Copy the processing-in-memory paper summary word for word, from "Contribution" to "facilitate PIM implementation.".

=== TEXT EXCERPT ===
⁂
Methodologies, Workloads, and Tools for Processing-in-Memory: Enabling the Adoption of Data-Centric Architectures

TL;DR

This paper reviews methodologies, workloads, and tools essential for advancing processing-in-memory architectures, addressing current challenges to facilitate their broader adoption in data-centric computing systems.

Contribution

It identifies key gaps in tools and system support for PIM and proposes solutions to enable easier integration of PIM architectures into existing systems.

Findings

Highlighting the need for workload characterization tools.

Emphasizing the importance of compiler and OS support for PIM.

Proposing frameworks to facilitate PIM implementation.
⁂
=== DATA EXTRACTS ===

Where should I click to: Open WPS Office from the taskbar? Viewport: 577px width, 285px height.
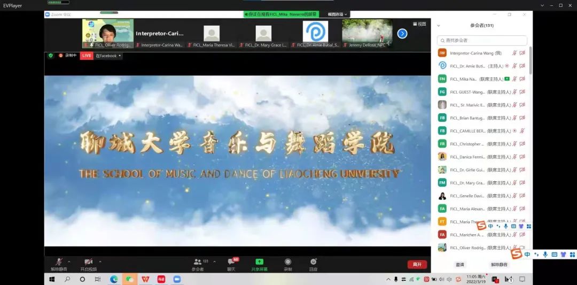[x=145, y=279]
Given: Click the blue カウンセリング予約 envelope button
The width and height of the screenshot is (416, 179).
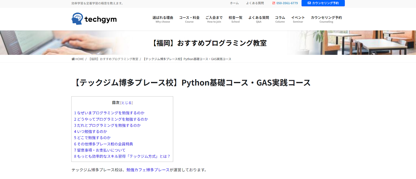Looking at the screenshot, I should pos(323,3).
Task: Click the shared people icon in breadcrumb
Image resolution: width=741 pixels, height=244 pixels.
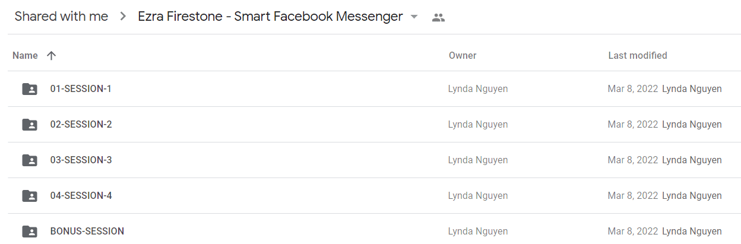Action: 439,17
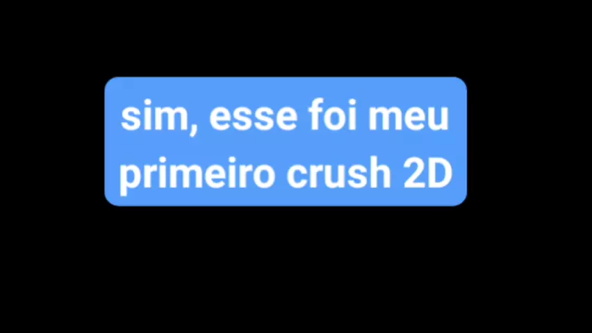Viewport: 592px width, 333px height.
Task: Select the word "meu" in the caption
Action: (409, 119)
⁂
=== FINAL ANSWER ===
Contribution

It identifies key gaps in tools and system support for PIM and proposes solutions to enable easier integration of PIM architectures into existing systems.

Findings

Highlighting the need for workload characterization tools.

Emphasizing the importance of compiler and OS support for PIM.

Proposing frameworks to facilitate PIM implementation.